* _Task statement_
Count the lines below containing "This"; state the number only.

* _Records shown_
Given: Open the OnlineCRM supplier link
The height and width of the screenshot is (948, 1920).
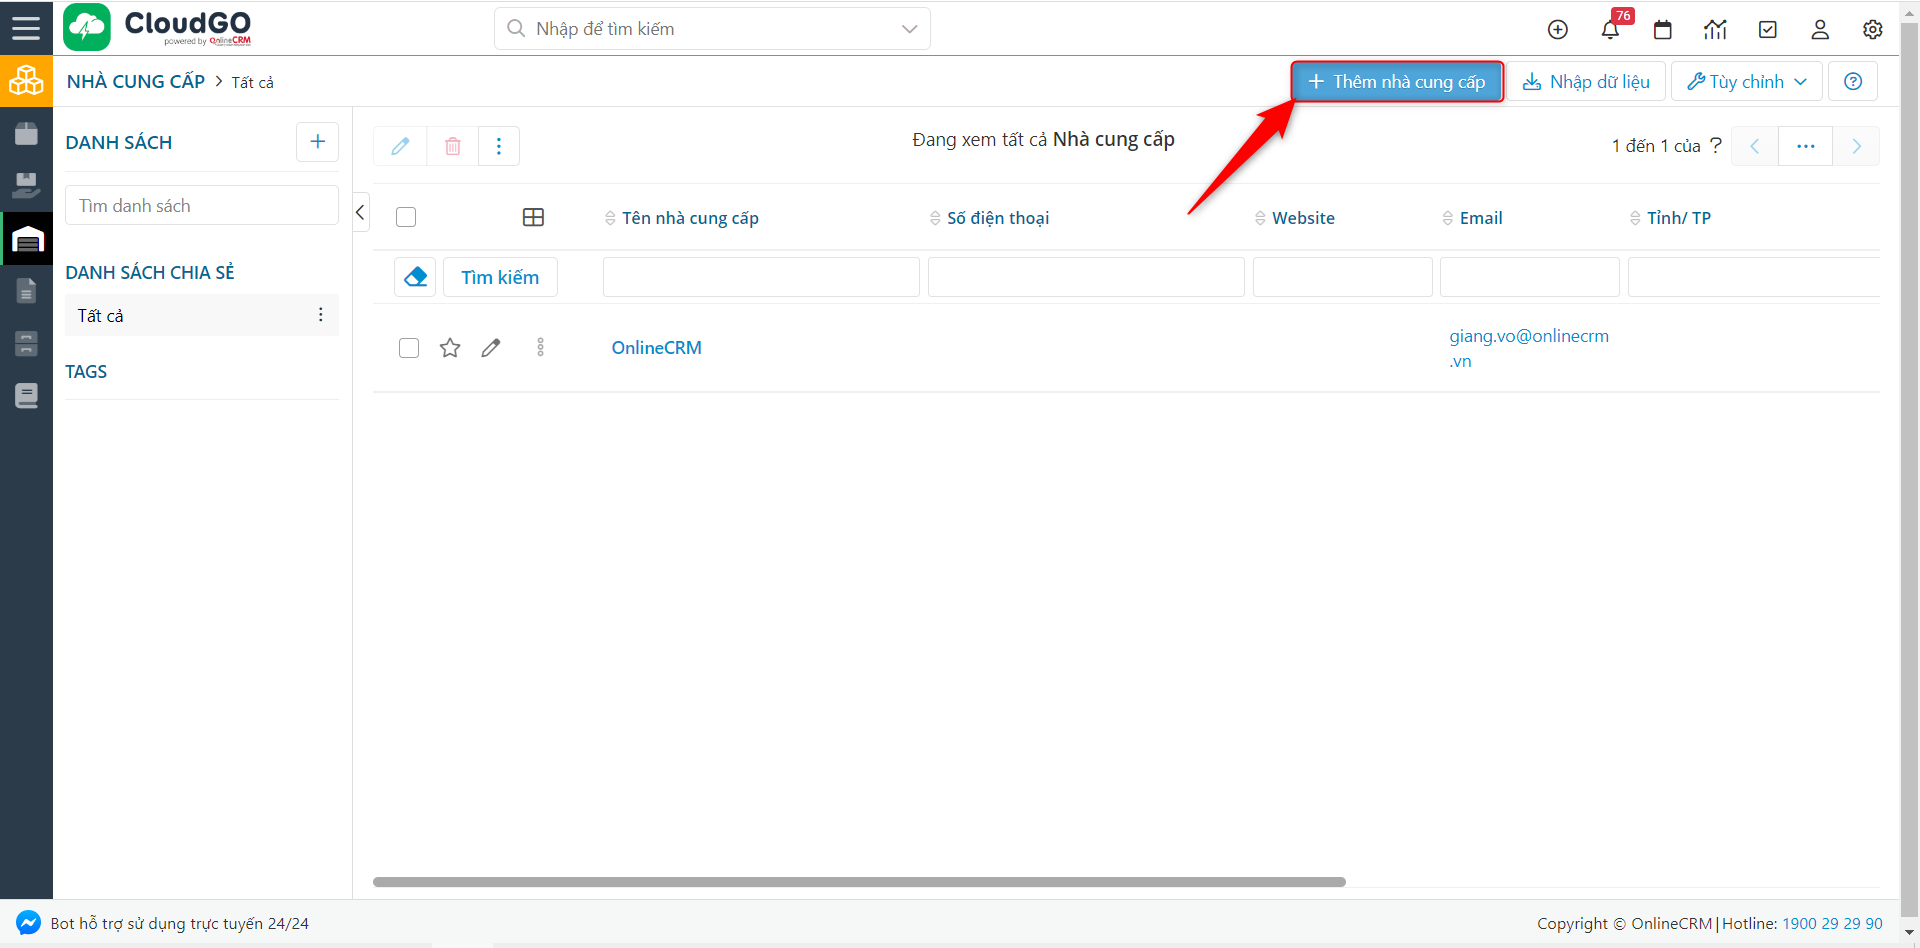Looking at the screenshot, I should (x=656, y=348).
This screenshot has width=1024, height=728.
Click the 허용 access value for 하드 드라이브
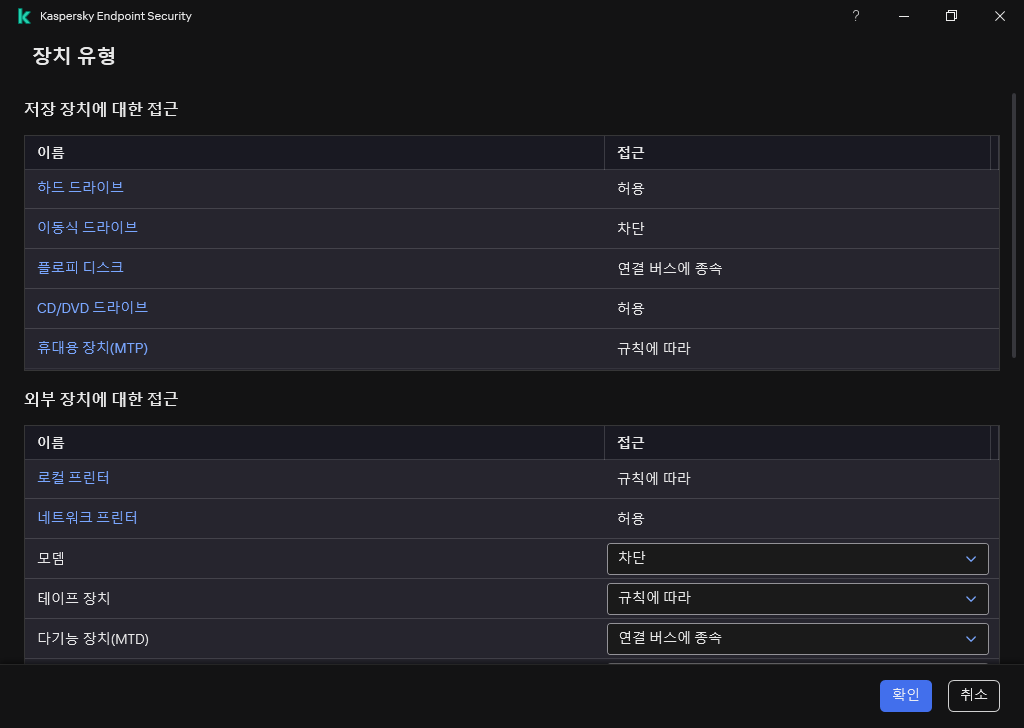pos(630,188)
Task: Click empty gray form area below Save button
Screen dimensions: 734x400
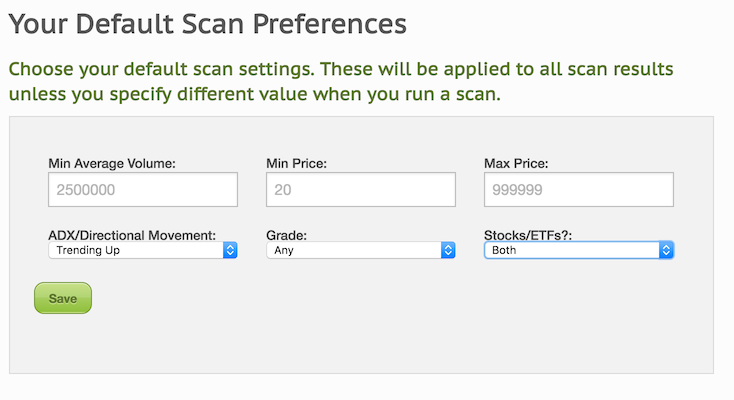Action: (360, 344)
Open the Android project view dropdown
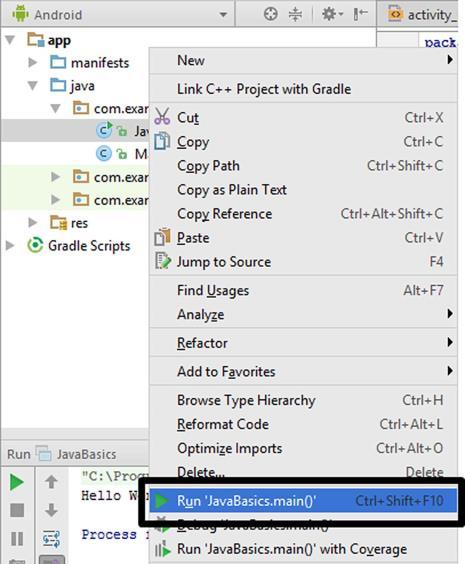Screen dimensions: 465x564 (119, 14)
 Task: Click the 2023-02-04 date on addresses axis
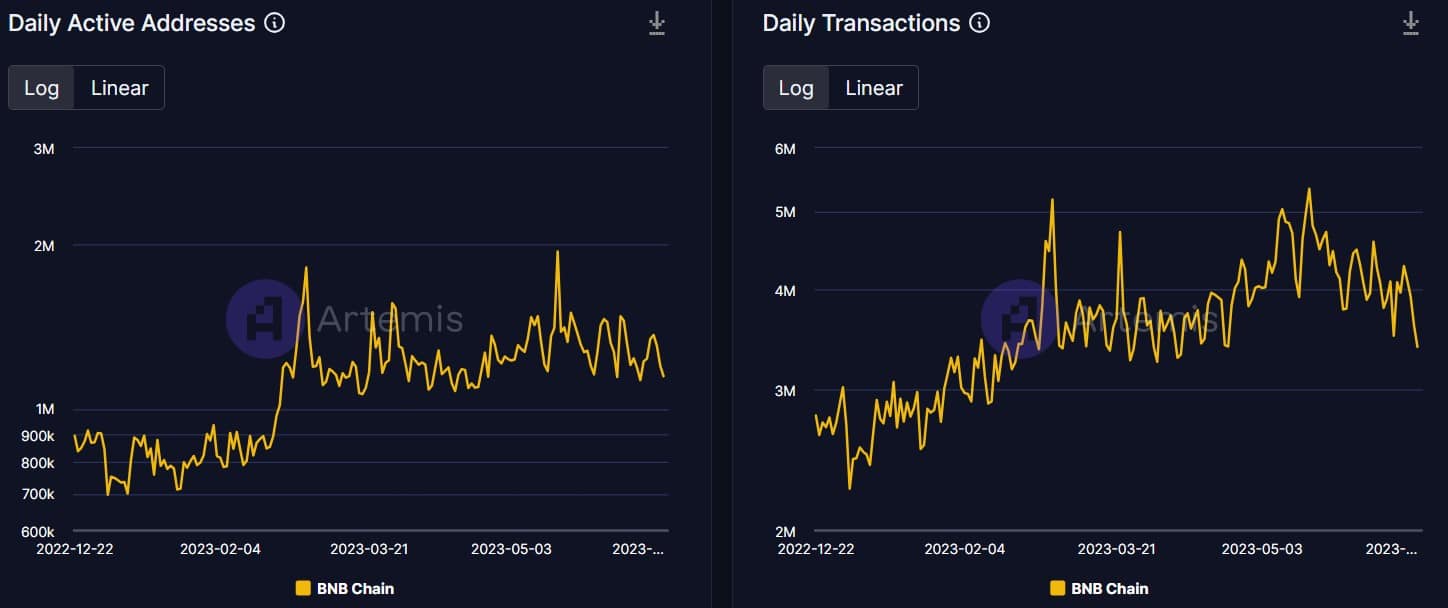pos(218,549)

--

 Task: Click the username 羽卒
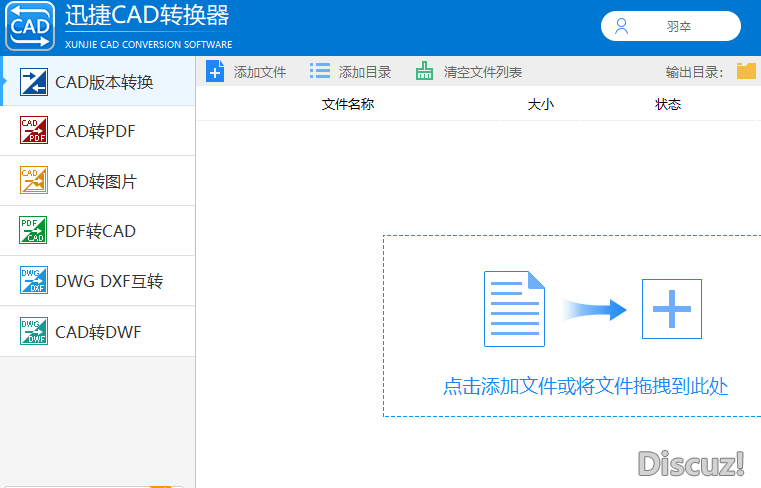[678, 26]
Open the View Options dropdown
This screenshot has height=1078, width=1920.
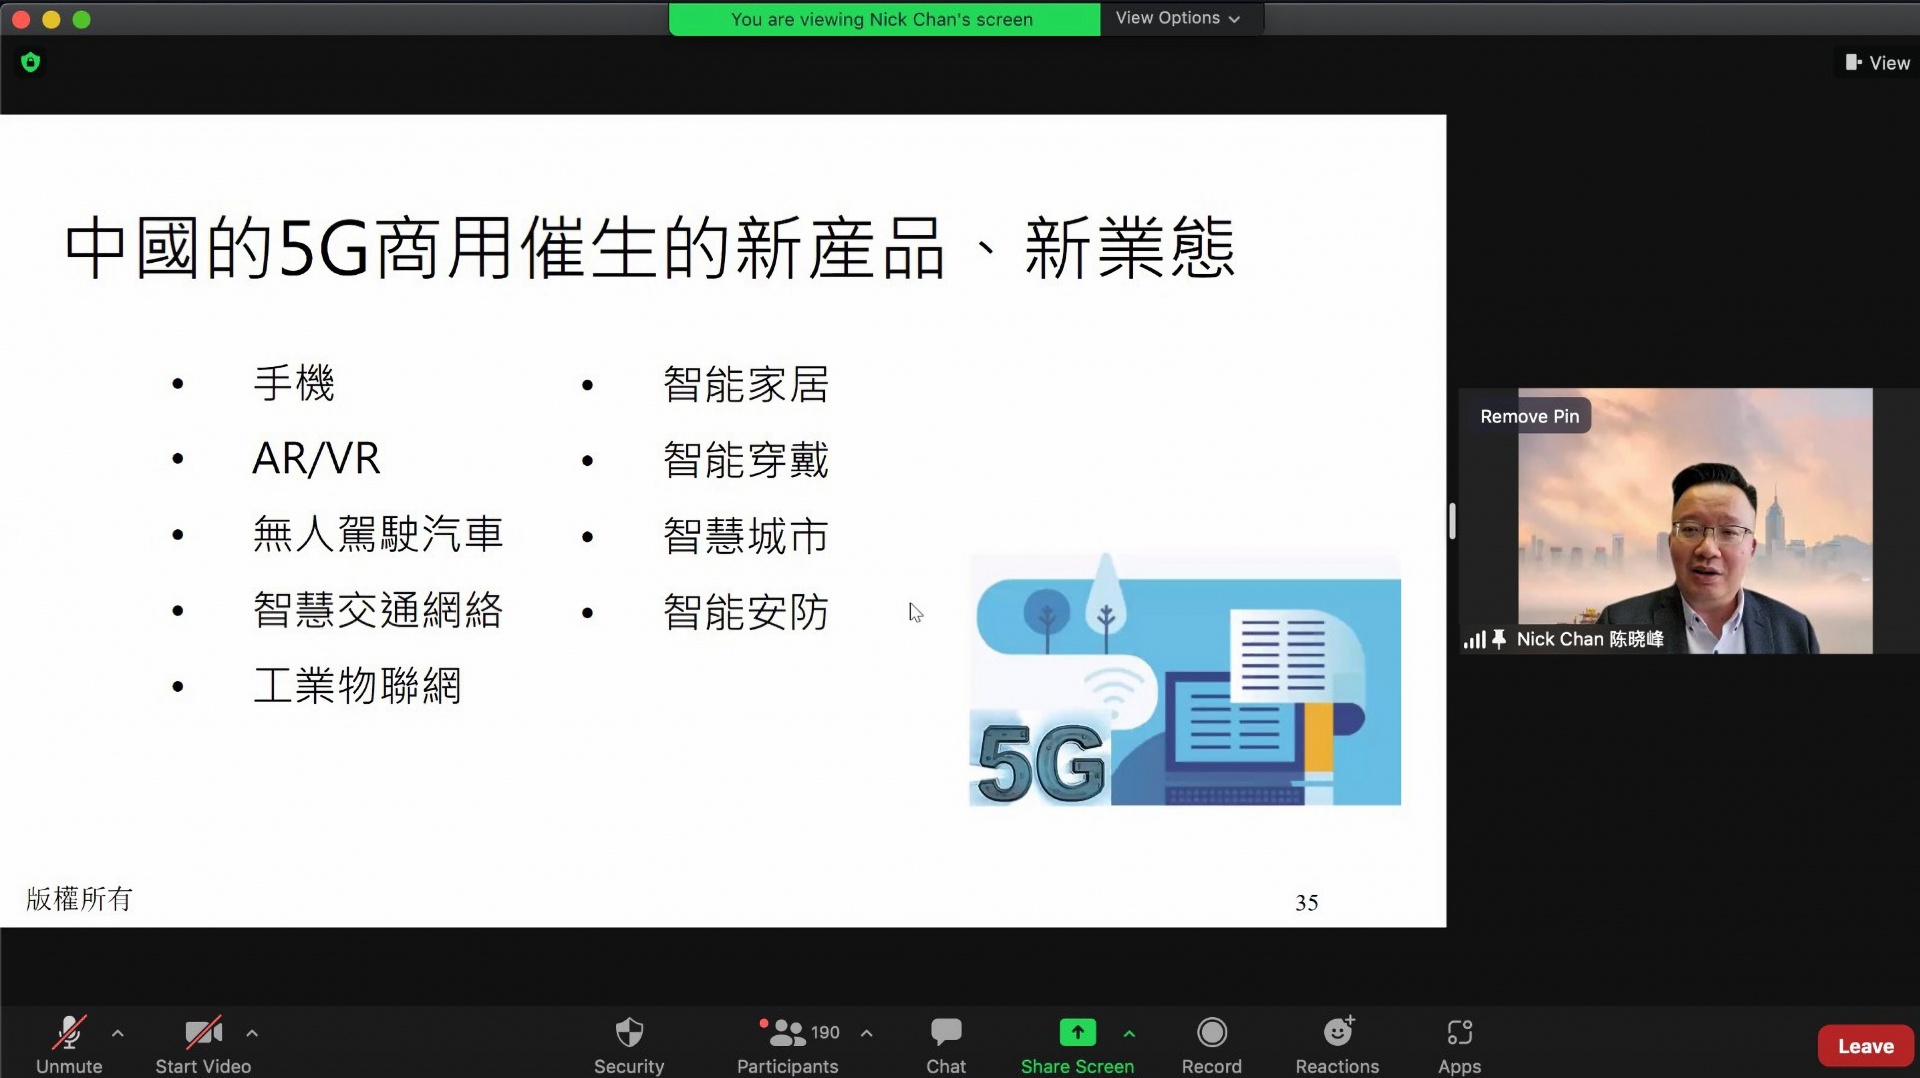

* _Exercise output_
2